On Navigation—————-
Personally, I find navigation to be the part of a website that really defines how I think of the site as a whole: annoying, amateur, functional, awesome. And although that ordering indicates a hierarchy, there’s really a fine line between annoying and awesome. Take, for example, the website that I did my first critique on. This is a portfolio site produced by a graphic artist, and the navigation is infuriating. The entire site consists of just one page, and the links at the top (which are divided into two navigation bars whose organization is beyond my understanding) are actually anchor links to sections farther down the page. Check it out at http://www.tanyamerone.com. Clearly, this person knows how to design an aesthetically pleasing website, but she edged over that line into the “annoying” category.
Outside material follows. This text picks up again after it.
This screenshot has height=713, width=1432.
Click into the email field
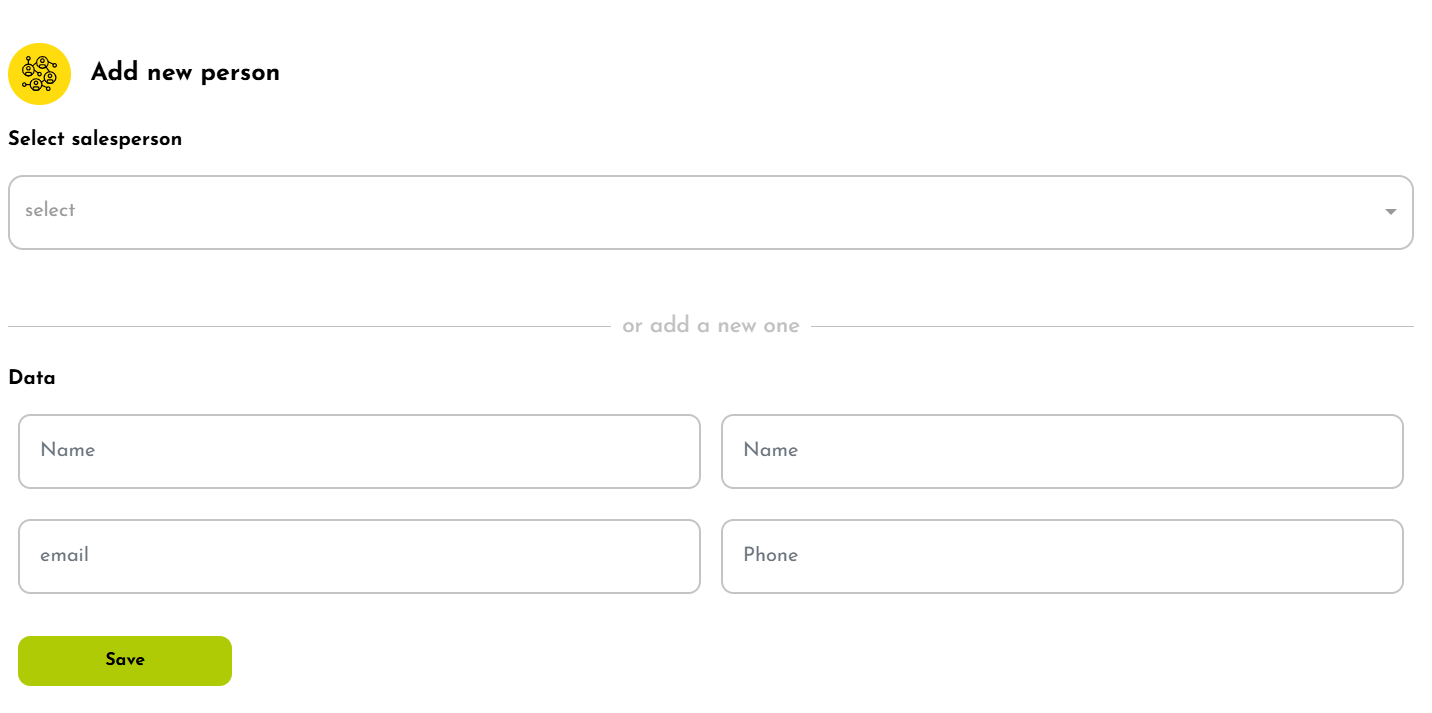[x=359, y=556]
Krug gives us a lot of analogies to physical navigation (like the mall example), which is helpful to start conceptualizing the ways in which web navigation is—and isn’t—what we expect it to be. I think the biggest lesson I can take from this chapter is on page 54: “You’re usually trying to find something.” This is just a fact for web usage. Although I like surfing around to find new things, most people want to get in, find what they need, and get out. And especially when there is no sense of scale, direction, or location, this can be hard (57). Navigation has to be intuitive.
I think Krug spends a lot of time talking about the navigation of very complex pages. I appreciate his gripe about people not planning their pages beyond the top two levels (70). However, I’ve rarely designed pages that had more than two levels. And while it’s helpful to study what Amazon does, I wish he’d spent a little time on simpler pages and how to make their navigation as simple as they are.
But, he did give some good pointers for this. Being able to tell where you are no matter what page you’re on and always having a path to get quickly back home are good tips to live by, in my opinion. I’ll certainly use the trunk test in the future (85). I also find his practical examples to be very helpful, so I’m going to take a page out of his book and critique some actual web pages. Below, I’ll use some more examples to contextualize Krug’s ideas about navigation.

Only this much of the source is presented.